#### GIVEN TEXT
Lawrence Pearson, a partner at Wigdor LLP, said in a statement that the Foundation for a Smoke-Free World’s alleged activities at the direction of and in close coordination with Big Tobacco in violation of its status as a tax-exempt, non-profit organisation represent a serious threat to public health.
“We look forward to holding the Foundation accountable for its alleged attempts to shamelessly silence Ms Liz after she made it clear that she would not support Big Tobacco’s pro-teen-vaping agenda.”
The Foundation for a Smoke-free World (FSFW) is yet to file a response.
‘Collaborating with Big Tobacco’
Altria is the world’s largest producer and marketer of tobacco, cigarettes, and related products, and PMI’s current partner in marketing and sales of IQOS, a heated tobacco and vape product manufactured in the United States.
Last month, PREMIUM TIMES reported how the tobacco industry is hiding under the Foundation to target a younger generation of smokers, in clear violation of the World Health Organisation’s Framework Convention for Tobacco Control (WHO-FCTC)’s Article 5.3. Established as a not-for-profit organisation in September 2017, the FSFW said it has a mission of “solving the global health crisis and ending smoking in this generation.”
PMI initially pledged to, starting from 2018, support the Foundation with $80 million annually over 12 years. Later, the tobacco company amended its funding pledge to FSFW thus: $80 million for 2018 and 2019; $45 million in 2020; $40 in 2021; and $35 million from 2022 to 2029.
Ms Liz worked for the Foundation as a Director of Digital and Social Media from February 2018 through February 2020.
As an employee, she says she made legally protected complaints about the Foundation’s efforts to promote the use and/or downplay the health risks of e-cigarettes by teenagers and adolescents (who are not legally old enough to use such products in New York and many other states).

#### ENTRIES SHOWN
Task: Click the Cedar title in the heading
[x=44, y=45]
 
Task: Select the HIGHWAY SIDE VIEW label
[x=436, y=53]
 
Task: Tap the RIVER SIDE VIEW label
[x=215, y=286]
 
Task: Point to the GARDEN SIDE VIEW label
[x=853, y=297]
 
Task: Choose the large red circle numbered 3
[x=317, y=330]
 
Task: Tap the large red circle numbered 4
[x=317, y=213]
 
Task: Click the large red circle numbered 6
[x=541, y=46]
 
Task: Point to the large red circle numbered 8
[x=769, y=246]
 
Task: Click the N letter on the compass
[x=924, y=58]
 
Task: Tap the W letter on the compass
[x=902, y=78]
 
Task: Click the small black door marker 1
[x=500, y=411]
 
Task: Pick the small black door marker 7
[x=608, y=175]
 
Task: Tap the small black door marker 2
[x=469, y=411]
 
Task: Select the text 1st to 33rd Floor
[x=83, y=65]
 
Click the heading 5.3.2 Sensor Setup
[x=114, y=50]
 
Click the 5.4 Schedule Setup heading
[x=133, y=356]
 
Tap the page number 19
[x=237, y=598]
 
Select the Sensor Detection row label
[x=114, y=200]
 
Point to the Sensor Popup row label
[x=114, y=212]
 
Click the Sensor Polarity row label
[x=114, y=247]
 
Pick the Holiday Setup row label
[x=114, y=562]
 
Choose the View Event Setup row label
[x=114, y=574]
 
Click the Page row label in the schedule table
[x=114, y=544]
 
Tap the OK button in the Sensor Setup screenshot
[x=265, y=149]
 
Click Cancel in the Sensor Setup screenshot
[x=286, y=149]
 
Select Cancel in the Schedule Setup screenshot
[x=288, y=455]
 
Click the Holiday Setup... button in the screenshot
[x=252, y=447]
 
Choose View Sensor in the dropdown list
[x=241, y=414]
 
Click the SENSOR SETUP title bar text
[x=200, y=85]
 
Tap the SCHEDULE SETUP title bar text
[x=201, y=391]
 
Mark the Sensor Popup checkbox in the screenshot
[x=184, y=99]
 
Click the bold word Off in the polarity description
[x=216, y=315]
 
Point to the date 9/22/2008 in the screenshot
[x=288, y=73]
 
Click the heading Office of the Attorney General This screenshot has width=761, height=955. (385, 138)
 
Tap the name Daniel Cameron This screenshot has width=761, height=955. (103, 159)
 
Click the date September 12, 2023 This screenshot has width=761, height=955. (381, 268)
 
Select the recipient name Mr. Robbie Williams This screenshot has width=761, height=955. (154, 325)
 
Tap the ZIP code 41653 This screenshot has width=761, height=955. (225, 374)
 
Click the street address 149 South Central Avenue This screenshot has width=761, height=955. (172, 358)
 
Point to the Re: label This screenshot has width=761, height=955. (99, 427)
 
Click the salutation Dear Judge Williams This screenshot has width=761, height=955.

#### TASK TO CARRY OUT
Resume the article on the former employee's complaint against the Foundation for a Smoke-Free World, continuing after its final sentence.

#### TASK ANSWER
She alleges that she was subjected to a sustained campaign of retaliation for raising concerns about the organisation’s efforts to skirt its legal obligations to act independently from its financial backers, as well as complaining to management about the Foundation’s promotion of a pro-vaping message to teens in contravention of its stated mission and to the detriment of public health.
“The Foundation engaged in such activities under the pretext of ‘harm reduction,’ that is, purportedly pointing them towards ‘safer’ alternatives to cigarette smoking. The Foundation did this despite the highly addictive nature of and dangerous levels of nicotine and other harmful ingredients in these products,” the former employee said.
Ms Liz says she was shocked by how the Foundation was doing the bidding of PMI and Altria and was furthering “PMI’s goal of creating a new generation of tobacco and nicotine users”.
“For instance, just weeks into her employment, Ms Liz learned that the Foundation’s President, Derek Yach, in conjunction with the advertising firm Ogilvy, proposed an advertising concept that used Instagram influencers and personalities who performed vaping and e-cigarette related tricks (such as blowing circular ‘vape’ bubbles after inhaling from an e-cigarette) – an advertising idea clearly targeted at teenagers and adolescents that promoted a pro-vaping, and, therefore, pro-PMI and Altria, message that vaping was a healthier alternative to smoking cigarettes.”
Ogilvy has a well-documented history of working with the tobacco industry since the 1950s. Since 2017, it has had a multi-million dollar contract with FSFW.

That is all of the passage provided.